Дверь закрылась, щелкнул замок. Я вернулась в большую комнату, где меня дожидались брат с сестрой. Про себя я усмехалась.
— Психованная!
Это снова Ренетт. Привычный вопль беспомощности, когда все доводы исчерпаны.
Нельзя сказать, чтобы мне долго пришлось ее уламывать; одно дело — страсть к помаде и кинозвездам, но насчет доводов возможности сестры всегда были ограниченны.
— Сейчас-то почему нельзя? — наседала я на нее. — Она проспит до середины завтрашнего дня. Вот сделаем все по хозяйству и можем спокойно отправляться на все четыре стороны. — Я многозначительно взглянула на Ренетт, давая понять, что дело с помадой пока еще не закрыто. Всего две недели прошло. Я не забыла. Кассис с любопытством посматривал на нас; я была уверена, Ренетт ни слова ему не сказала.
— Она взбесится, когда узнает, — медленно проговорил Кассис.
Я дернула плечом:
— Откуда? Скажем, что в лес ходили грибы искать. Очень может быть, что к нашему возвращению она еще и не поднимется.
Кассис озадаченно молчал. Ренетт бросила на него взгляд, умоляющий, тревожный; сказала, на сей раз уже потише:
— Ладно, Кассис… Она знает. Она выведала про… — Голос ее сорвался. — Пришлось ей кое-что рассказать, — закончила сестра с виноватым видом.
— А, вон оно что!
Кассис на мгновение задержал на мне взгляд, и мне показалось, будто в этот момент что-то между нами меняется. В его взгляде мелькнуло что-то сродни восхищению. Он пожал плечами: Да пусть, какая разница] — но взгляд все же был настороженный, встревоженный.
— Я не виновата, — сказала Ренетт.
— Понятно. Это она — хитрюга. Верно, хитрюга? — небрежно бросил Кассис. — Рано или поздно все равно бы пронюхала. — Это была наивысшая похвала, и пару месяцев назад у меня бы от таких слов сопли потекли, но сейчас я смотрела на брата не моргнув.
— Вдобавок, — продолжал Кассис тем же тоном, — если ей рассказать, она матери не протрепется.
Мне было всего девять, я была смышленая не по годам, но все же еще достаточно мала и обиделась на небрежно брошенное оскорбление.

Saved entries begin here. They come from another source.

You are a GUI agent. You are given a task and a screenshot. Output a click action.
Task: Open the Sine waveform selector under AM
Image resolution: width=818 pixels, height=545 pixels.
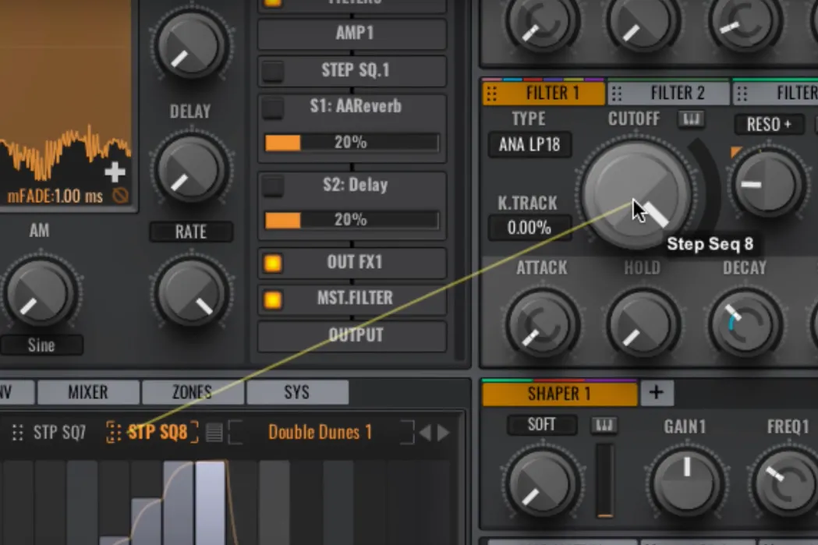click(41, 345)
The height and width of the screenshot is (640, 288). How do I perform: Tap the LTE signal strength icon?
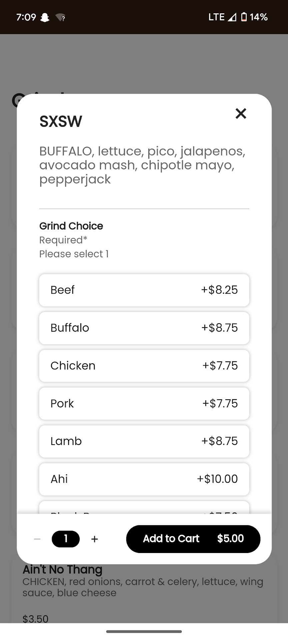click(232, 17)
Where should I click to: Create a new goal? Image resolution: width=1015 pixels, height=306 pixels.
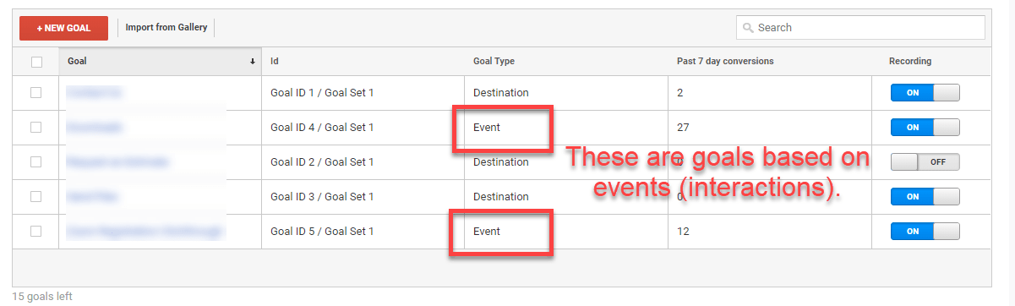click(x=63, y=28)
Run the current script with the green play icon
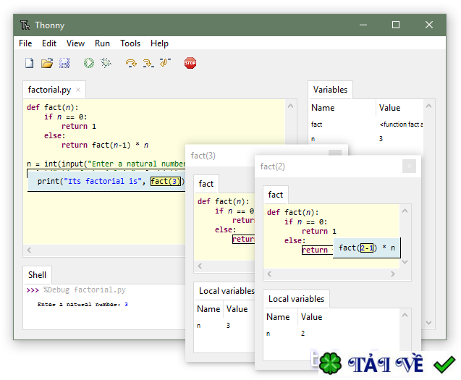Screen dimensions: 461x380 (x=89, y=64)
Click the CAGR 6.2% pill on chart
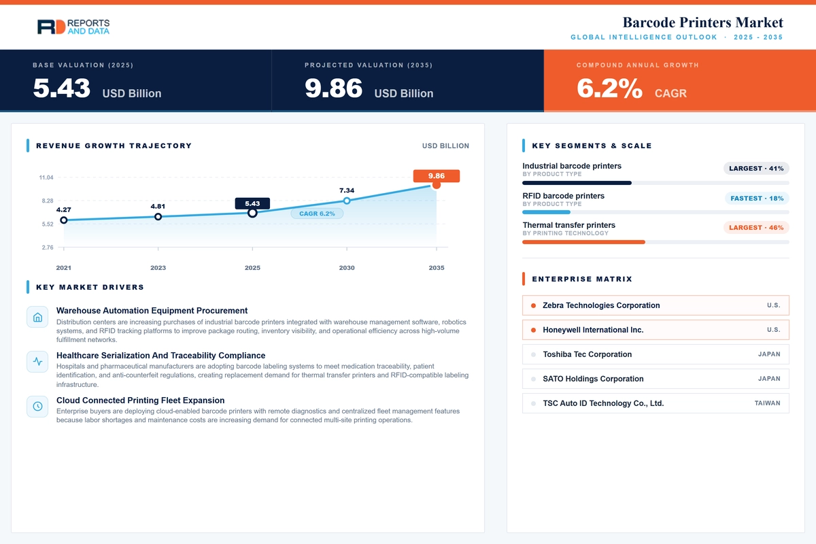Viewport: 816px width, 544px height. click(317, 214)
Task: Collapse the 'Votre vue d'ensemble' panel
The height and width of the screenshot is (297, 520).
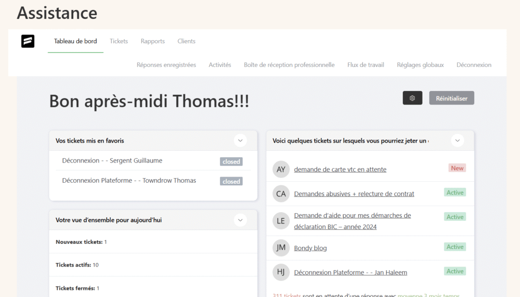Action: (240, 220)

— Я не трепло, — Кассис повел плечами.
— Мне что? Поезжай на здоровье, только платить за себя будешь сама, — припечатал он равнодушно. — С чего это нам за тебя платить? На велосипеде довезу. А дальше — как знаешь. Остальное твоя забота. Идет?

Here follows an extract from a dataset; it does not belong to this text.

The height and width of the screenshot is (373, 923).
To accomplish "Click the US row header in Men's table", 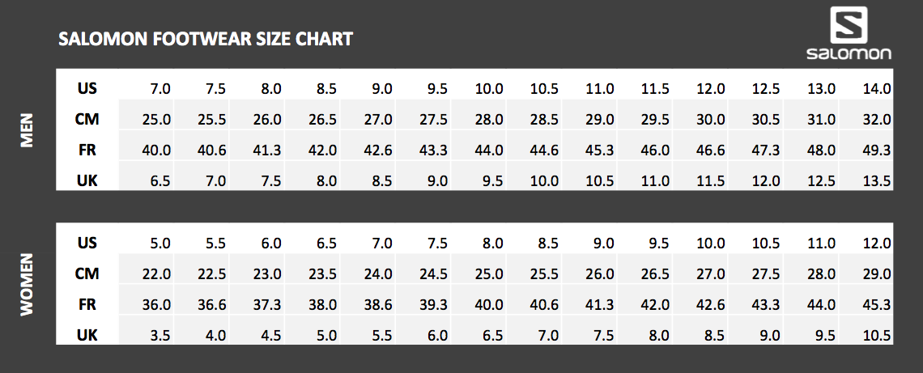I will point(87,88).
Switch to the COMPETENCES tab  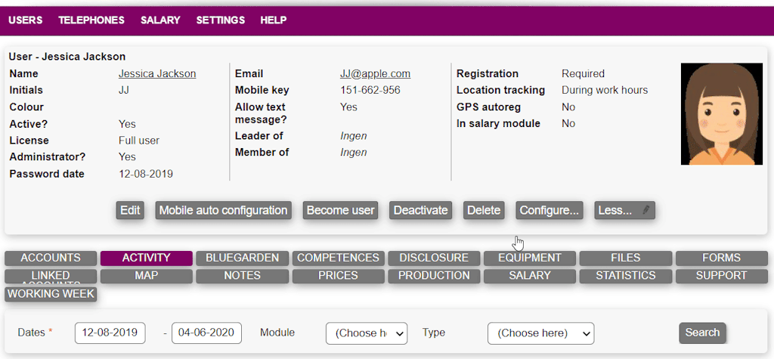click(x=338, y=258)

Это был вызов. Это было написано у него на лице. Кассис улыбался презрительно, не слишком добродушной улыбочкой старшего брата, который готов поделиться с сестренкой последней шоколадкой, но может и так здорово спичкой прижечь ей руку, что кровь темными пятнами запечется под кожей.

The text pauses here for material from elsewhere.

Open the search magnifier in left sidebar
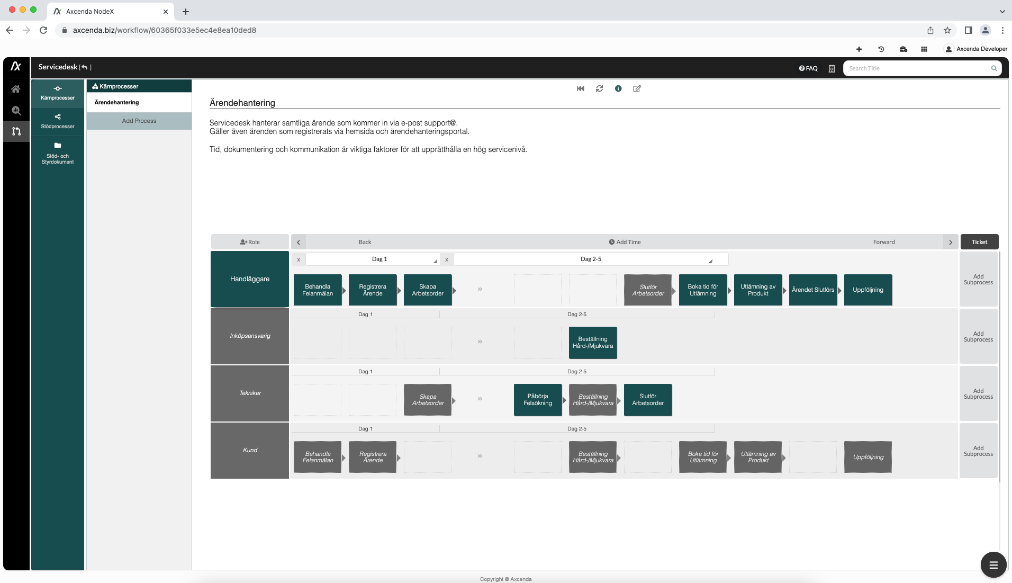This screenshot has width=1012, height=583. (x=16, y=111)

— Но ведь у нее нету карманных денег, — грустно сказала Ренетт. — Зачем ей тогда с нами…
Кассис по-мужски махнул, как отрезал: сказал — и все тут. И скрестив на груди руки, с той же улыбочкой ждал, что я скажу.
— Ну и прекрасно, — отозвалась я, стараясь держаться как можно невозмутимей. — Договорились.
— Отлично, — кивнул брат. — Раз так, завтра едем.
Тут мы засуетились по хозяйству. Из колодца натаскали ведрами воду в кухню для готовки и мытья посуды. Горячей воды у нас не было — никакого водопровода вообще, только ручной насос у колодца, в нескольких ярдах от двери в кухню. Электричество не спешило в Ле-Лавёз, и когда баллонный газ стал редкостью, мы готовили пищу на дровяной плите. Очаг был у нас во дворе, огромный, старомодный, растапливаемый углем, и сам, как сахарная голова, — конусом. Прямо рядом с колодцем. Если требовалась вода, мы брали ее оттуда, один качал насос, другой держал ведро. Колодец прикрывался деревянной крышкой, которая с давних пор, еще до моего появления на свет, на всякий случай запиралась висячим замком. Втихую от матери мы плескались под насосом, ныряли под холодную струю. У матери на виду приходилось обходиться корытами с водой, нагретой в медных тазах на печке, и шершавым темным дегтярным мылом, скоблившим кожу, точно пемза, и оставлявшим на поверхности воды серую пену.